“I wonder why that girl doesn’t bring my skirt. Maybe they’ve spoiled it.”

“Have you sent a maid?”

“Why no. I meant Miss Boyd. She oughtn’t be above such things.”

“Still, she isn’t here to run on errands. I think Mrs. Barrington treats her quite as if she were a scholar, and she’s a fine one, too.”

“Some day she’ll brag of having been educated here, though Mount Morris doesn’t set out to furnish teachers, but the training of young ladies. Mother likes it because there was no opportunity of making undesirable acquaintances,” and Louie gave her head a toss.

“Is Miss Nevins so very desirable?” asked Zay with a flash of mirth in her eye.

“Still, if you met her abroad as a rich banker’s daughter or heard of her being presented to the Queen—”

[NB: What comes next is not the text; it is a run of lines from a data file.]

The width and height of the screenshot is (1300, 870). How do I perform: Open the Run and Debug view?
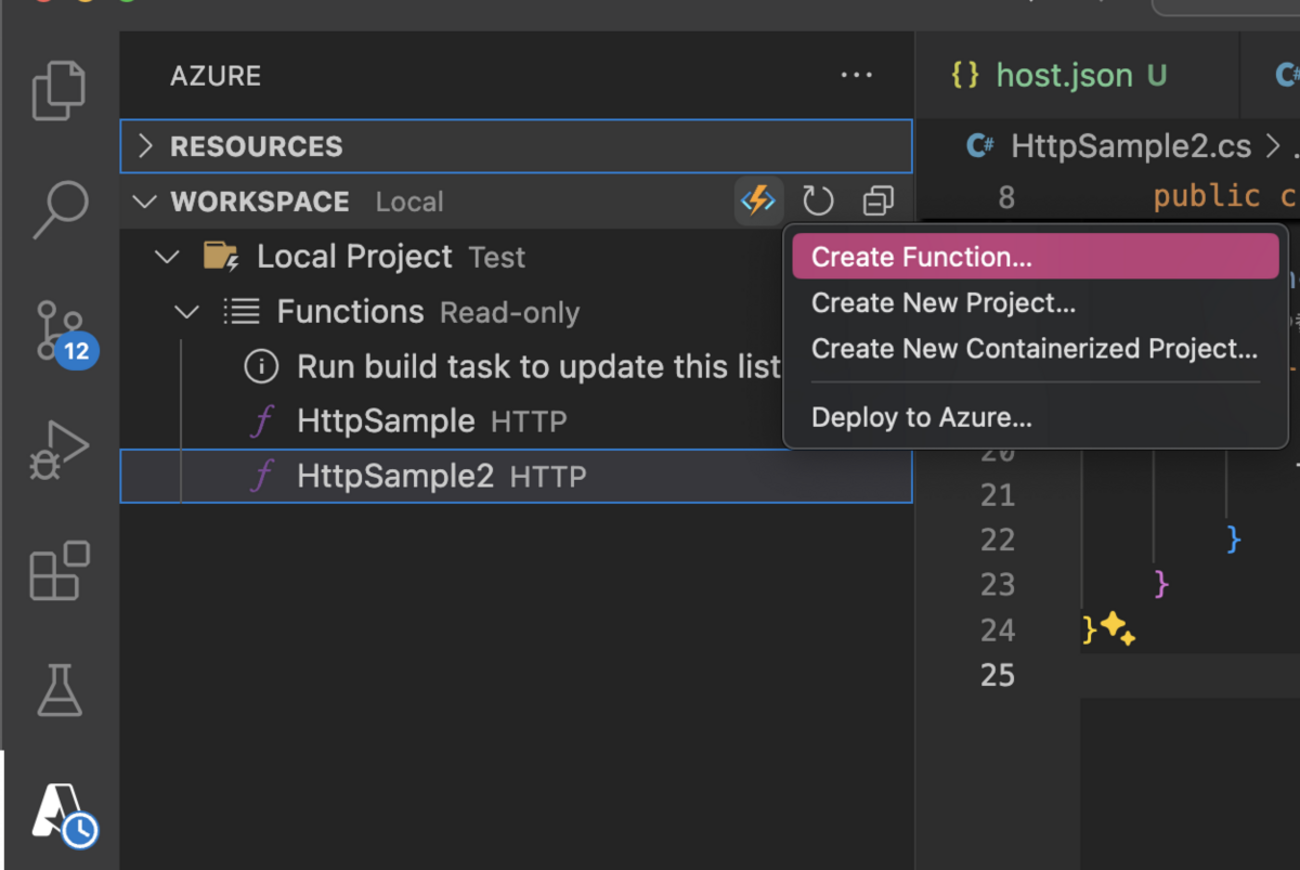coord(59,451)
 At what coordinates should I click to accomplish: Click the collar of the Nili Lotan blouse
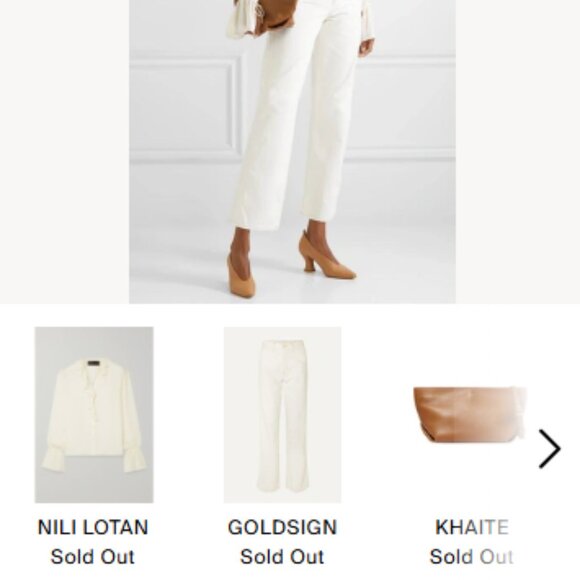pos(94,370)
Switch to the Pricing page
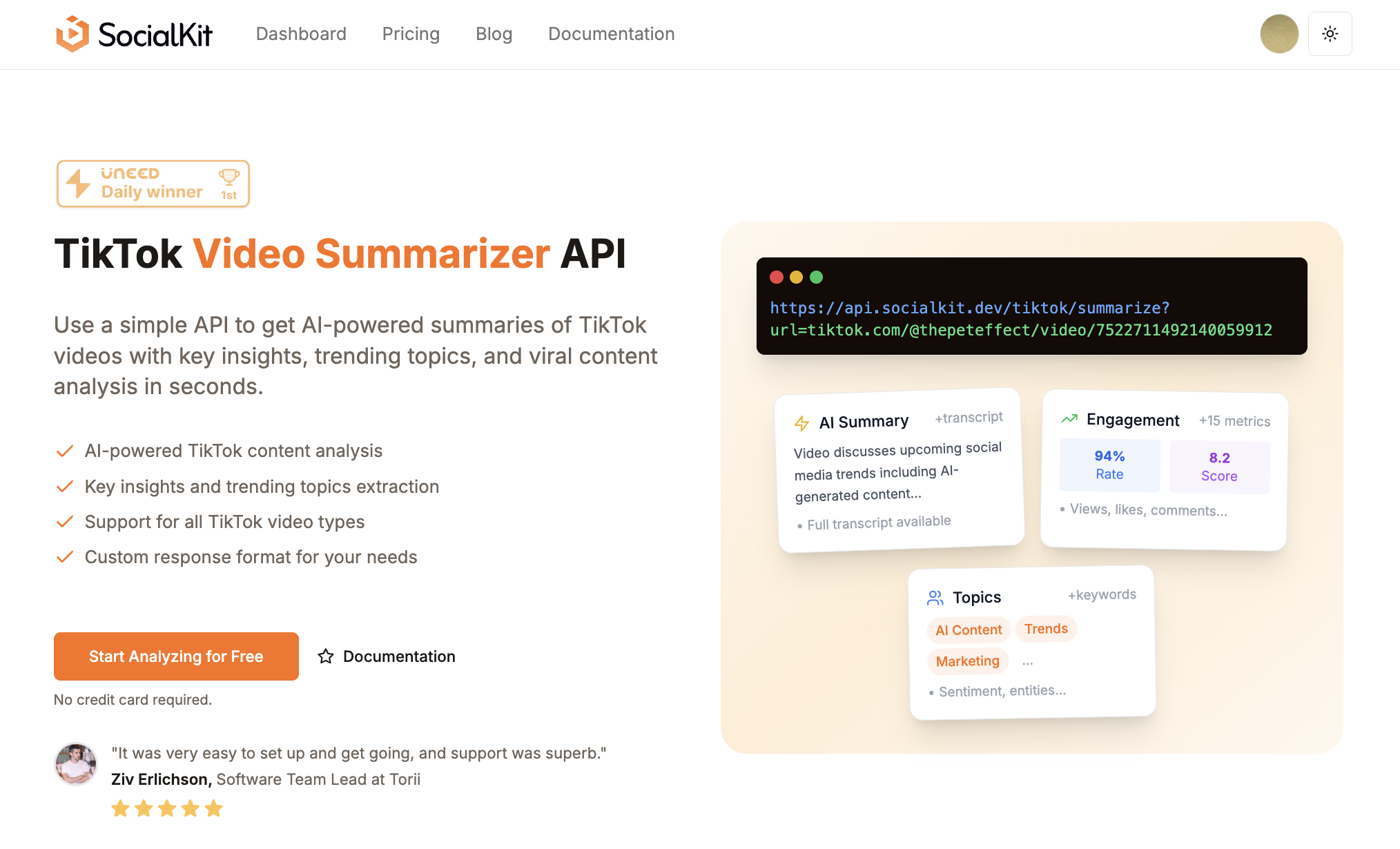Viewport: 1400px width, 849px height. point(411,33)
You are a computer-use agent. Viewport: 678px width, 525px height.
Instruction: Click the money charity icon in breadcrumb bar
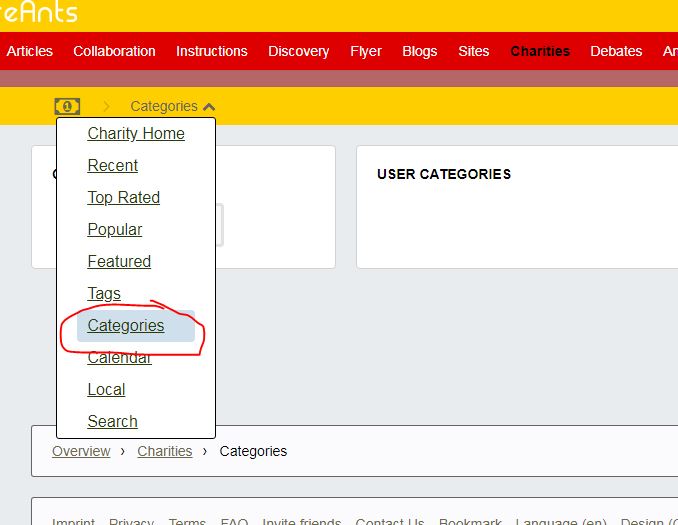(x=67, y=106)
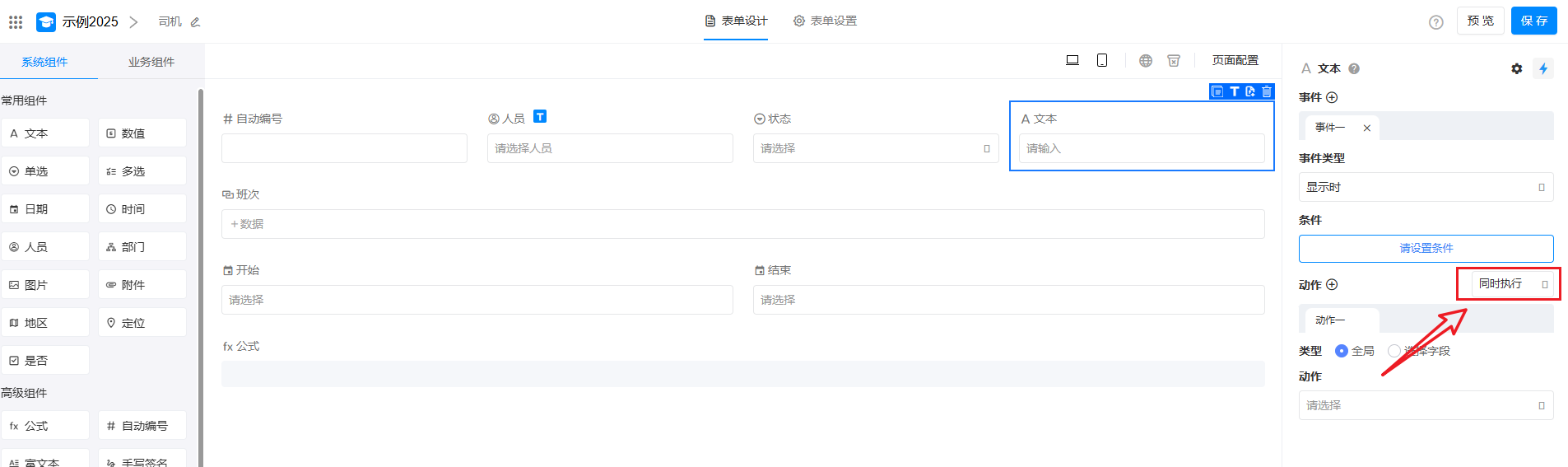Viewport: 1568px width, 467px height.
Task: Select the 选择字段 radio option
Action: (1394, 351)
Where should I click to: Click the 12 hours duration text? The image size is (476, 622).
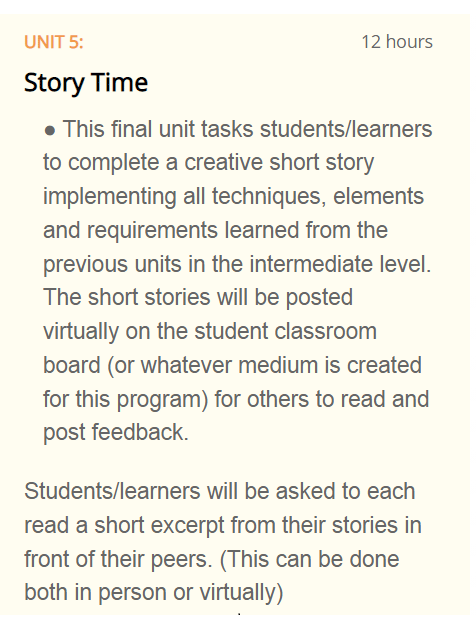tap(397, 42)
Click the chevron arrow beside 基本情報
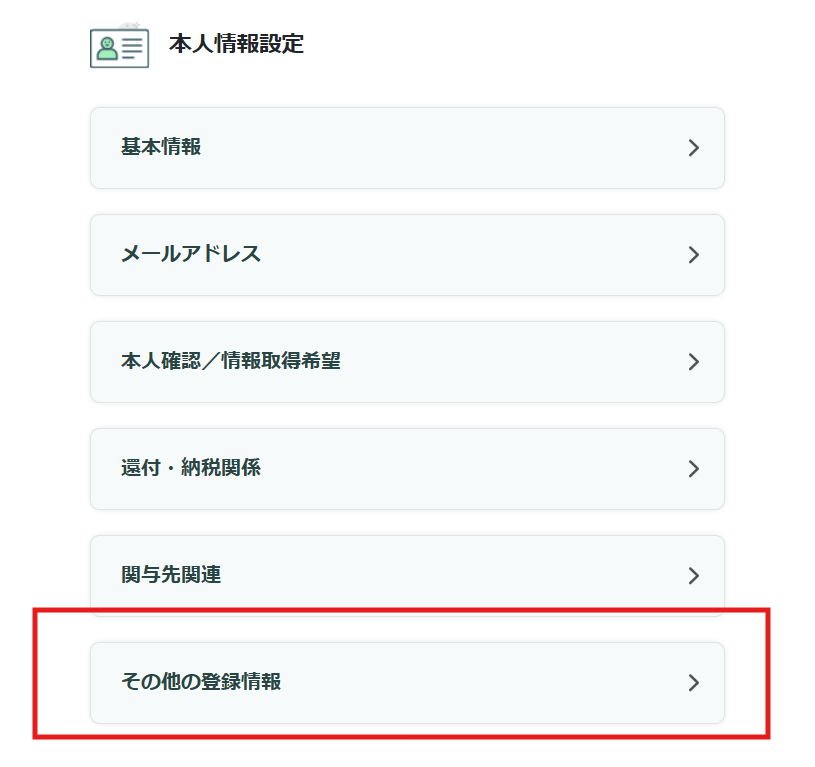The image size is (815, 767). (x=694, y=148)
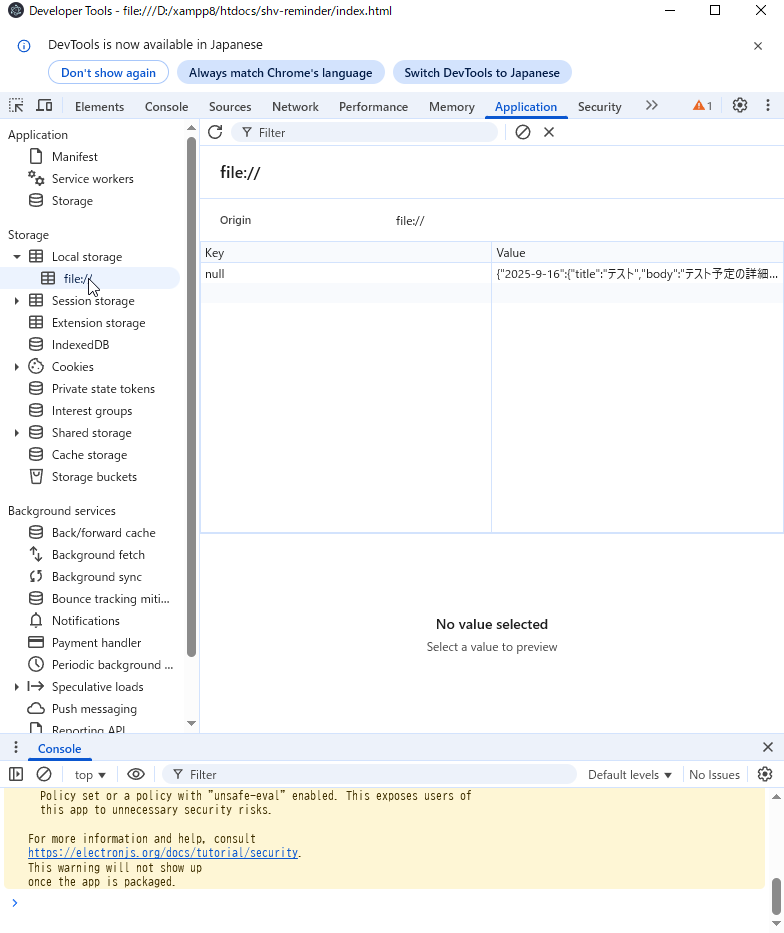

“Girls, don’t quarrel about either one of them. Alice Nevins is a fool and always will be. Lilian Boyd is smart and ambitious but there is the bar sinister. Her mother isn’t the sort of person to come up in the world and when Miss Lilian gets there she’ll ship off her old mother, put her in an Old Woman’s Home. I despise that toss of her head, just as if she was up to the highest mark already; but they are not worth disputing about.”

Zaidee Crawford drew a long breath. She had almost courage enough to stand up for her, then she remembered some one had said you were never sure that some disgraceful thing might come out. Who knew anything about her father? There was a good deal of pride of birth at Mount Morris as is apt to be the case where well to do people have lived for a century or so.

Louie sent a maid for her skirt and admitted that a tailor couldn’t have done it better.